> Work item: Leaving the pictures aside, transcribe every line below exactly.

Items listed in a dataset:
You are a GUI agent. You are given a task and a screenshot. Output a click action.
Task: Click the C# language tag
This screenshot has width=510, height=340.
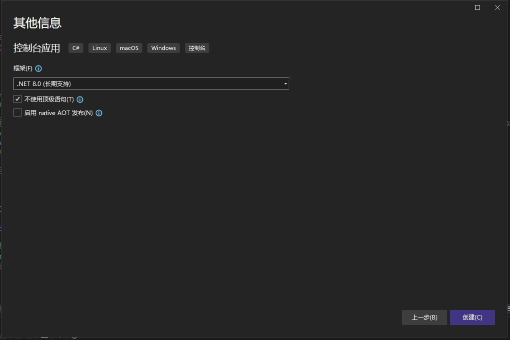point(76,48)
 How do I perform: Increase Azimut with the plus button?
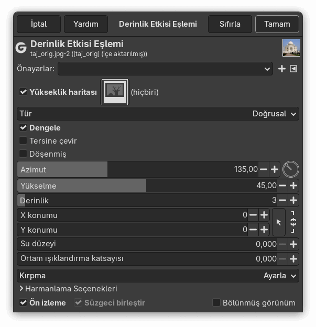pyautogui.click(x=274, y=169)
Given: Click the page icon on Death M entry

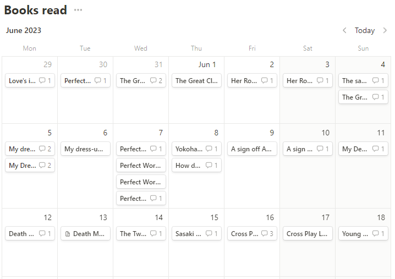Looking at the screenshot, I should pyautogui.click(x=68, y=234).
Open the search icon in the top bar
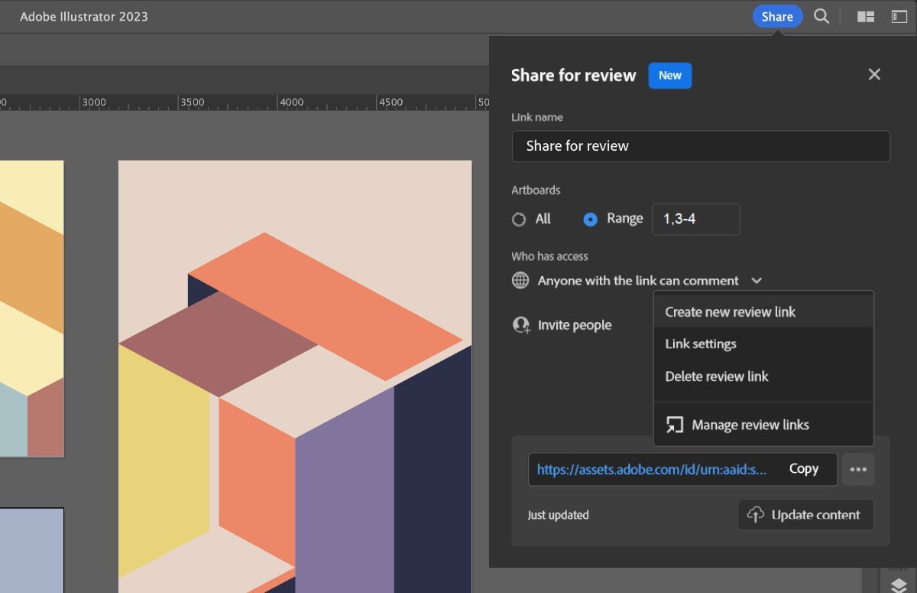This screenshot has width=917, height=593. (821, 16)
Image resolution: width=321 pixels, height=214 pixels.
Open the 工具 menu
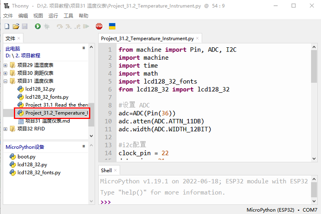pos(68,16)
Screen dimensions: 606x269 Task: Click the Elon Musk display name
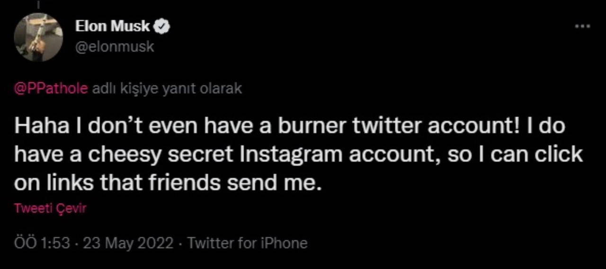click(x=113, y=27)
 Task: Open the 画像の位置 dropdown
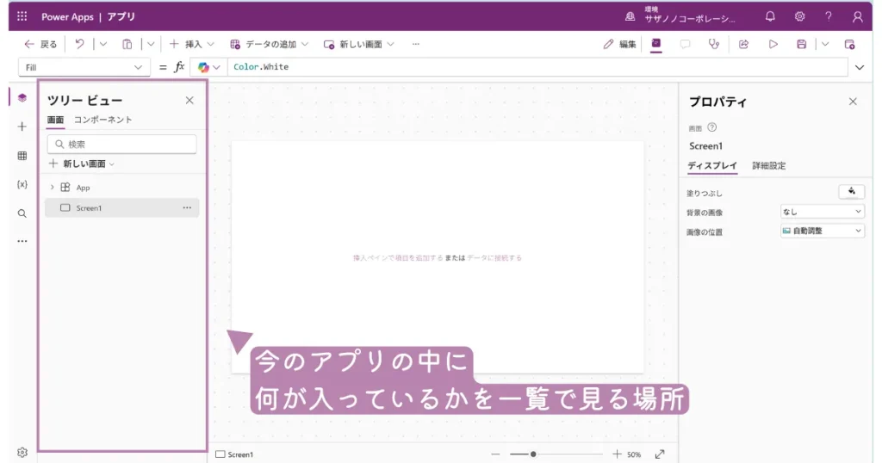[x=822, y=231]
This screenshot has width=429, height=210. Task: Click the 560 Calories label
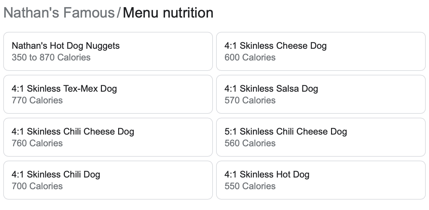(x=250, y=143)
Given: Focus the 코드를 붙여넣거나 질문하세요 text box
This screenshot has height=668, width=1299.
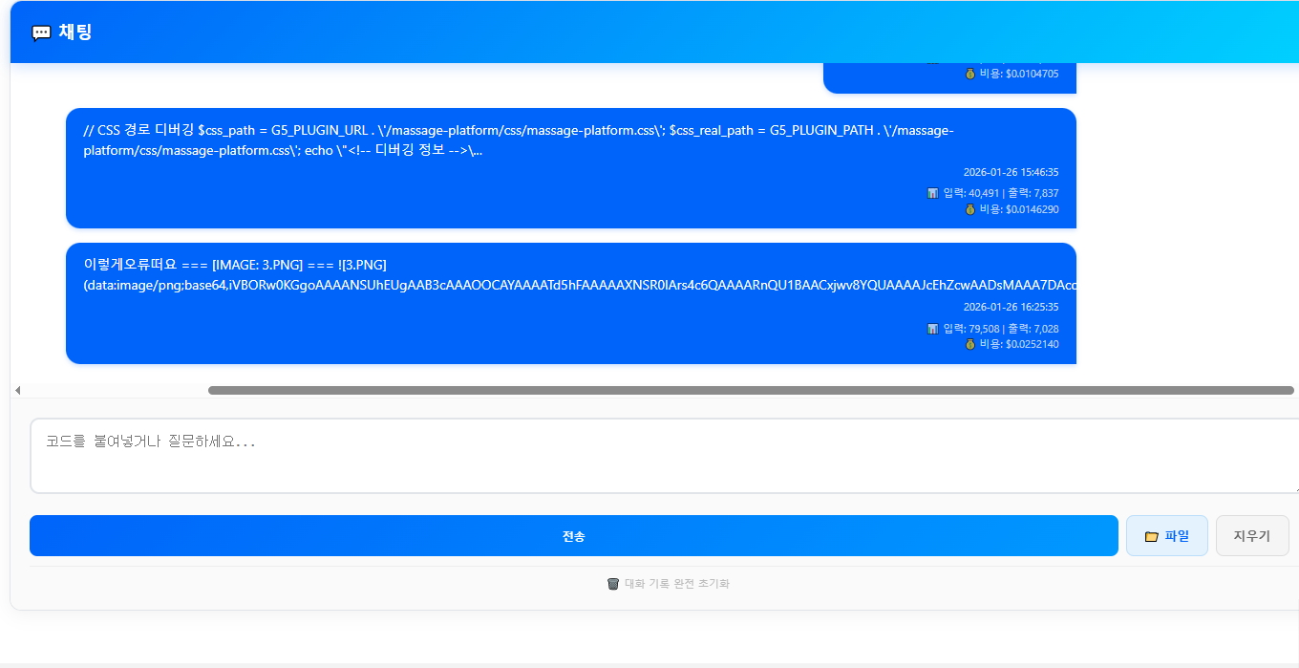Looking at the screenshot, I should pos(659,456).
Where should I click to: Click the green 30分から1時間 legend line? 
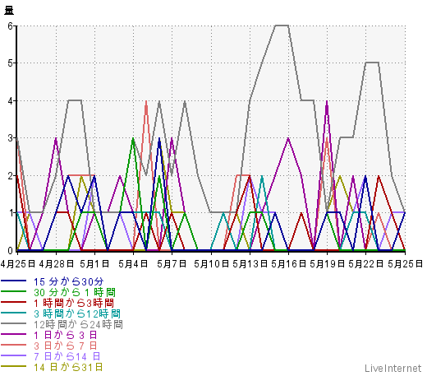pos(13,291)
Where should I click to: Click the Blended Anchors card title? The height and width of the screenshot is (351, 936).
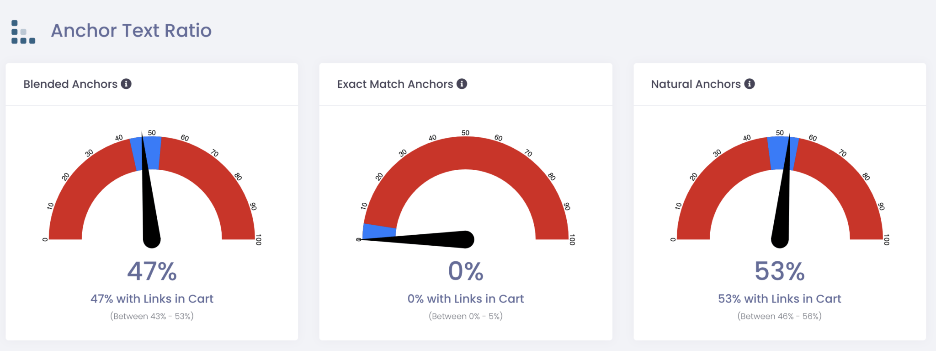click(x=70, y=84)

> Answer box:
You are a GUI agent. You are given a task and a screenshot. Output a click action.
Task: Click the C# language tag
This screenshot has width=510, height=340.
point(76,48)
 How do I perform: Increase Azimut with the plus button?
pyautogui.click(x=274, y=169)
Given: Click the page icon on Death M entry

Looking at the screenshot, I should pyautogui.click(x=68, y=234).
Open the search icon in the top bar
This screenshot has width=917, height=593. (821, 16)
Image resolution: width=321 pixels, height=214 pixels.
Open the 工具 menu
pos(68,16)
Screen dimensions: 606x269 Task: Click the Elon Musk display name
click(x=113, y=27)
 Task: Open the 画像の位置 dropdown
[x=822, y=231]
This screenshot has width=429, height=210. Task: Click the 560 Calories label
(x=250, y=143)
Given: Focus the 코드를 붙여넣거나 질문하세요 text box
This screenshot has height=668, width=1299.
Looking at the screenshot, I should pos(659,456).
Where should I click to: Click the green 30分から1時間 legend line? 
pos(13,291)
Where should I click to: Click the Blended Anchors card title? The height and width of the screenshot is (351, 936).
click(x=70, y=84)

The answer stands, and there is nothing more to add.